Eingesetzte Finanzaufseher der USA und der Europäischen Union hatten vor etwa zwei Wochen den Stillstand bei den Verhandlungen über Vorschriften für den über 633 Billionen US-Dollar schweren weltweiten Swap-Markt als "erfolgreich überwunden" bezeichnet. Die internationale Reichweite der Handelsanforderungen war dabei eines der eher umstrittensten Elemente der Vorschriften der Behörde aus dem Dodd-Frank Act. Das Vorgehen stieß unter anderem bei Finanzinstituten wie Goldman Sachs Group Inc. und Barclays Plc. auf Widerstand.

Seitens der EU hatte man noch Gesetzesvorschläge erörtert, bezgl. einer "neuen Art der Handelsplattform", welche in Europa geschaffen werden soll, eine sog. Organized Trading Facility (Organisierte Handelsfazilität), die ähnlich wie SEFs funktionieren würde. Die EU-Kommission und die US-amerikanische Commodity Futures Trading Commission sagten, dass weitere Gespräche zur Klärung anderer Aspekte bei den Vorschriften für Derivatehandel notwendig seien, einschließlich des Zugangs zu Handelsplattformen, kurz SEFs genannt.

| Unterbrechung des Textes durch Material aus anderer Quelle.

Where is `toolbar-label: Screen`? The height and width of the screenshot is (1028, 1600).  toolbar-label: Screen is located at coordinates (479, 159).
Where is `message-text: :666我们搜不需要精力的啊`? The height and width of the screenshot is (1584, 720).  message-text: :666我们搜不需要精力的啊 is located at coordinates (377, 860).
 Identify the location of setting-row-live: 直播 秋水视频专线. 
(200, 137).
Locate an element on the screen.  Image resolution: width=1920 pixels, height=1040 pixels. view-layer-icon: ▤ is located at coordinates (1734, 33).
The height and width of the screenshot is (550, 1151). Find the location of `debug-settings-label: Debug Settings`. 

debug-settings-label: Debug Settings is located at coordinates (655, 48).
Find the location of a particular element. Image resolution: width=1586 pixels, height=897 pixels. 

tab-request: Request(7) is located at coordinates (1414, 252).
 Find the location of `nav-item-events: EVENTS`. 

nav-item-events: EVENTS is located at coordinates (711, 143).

In der Sache geht es um die Regulierung des weltweiten "Over-The-Counter-Derivatemarktes" (außerbörslich), auf dem viele komplizierte Finanzprodukte direkt zwischen Banken ("Over-The-Counter") gehandelt werden und nicht standardisiert über regulierte Handelsplattformen. Das Volumen dieses Marktes beläuft sich der Financial Times zufolge auf mindestens 633 Billionen US-Dollar. Börsengehandelte Derivate sind entsprechend den Bedingungen der Börsen hoch-standardisiert, um so einen schnellen und liquiden Handel zu gewährleisten und am zentralen Clearing-Prozess teilnehmen zu können. Außerbörslich gehandelte (OTC-)Derivate werden regelmäßig bilateral ausgehandelt und geschlossen. Sie weisen oft individuelle Vertragsgestaltungen auf (Kündigungsklauseln, Leistungsbeschreibungen, Sicherheitsleistungen usw.).

Anhang: Die US-amerikanische Securities and Exchange Commission (SEC; Bundesbehörde; Leitung: Elisse B. Walter) ist für die Kontrolle des Wertpapierhandels in den USA zuständig. Die CFTC (Commodity Futures Trading Commission; Vorsitzender: Gary Gensler) ist eine Behörde der Vereinigten Staaten und reguliert die Future- und Optionsmärkte.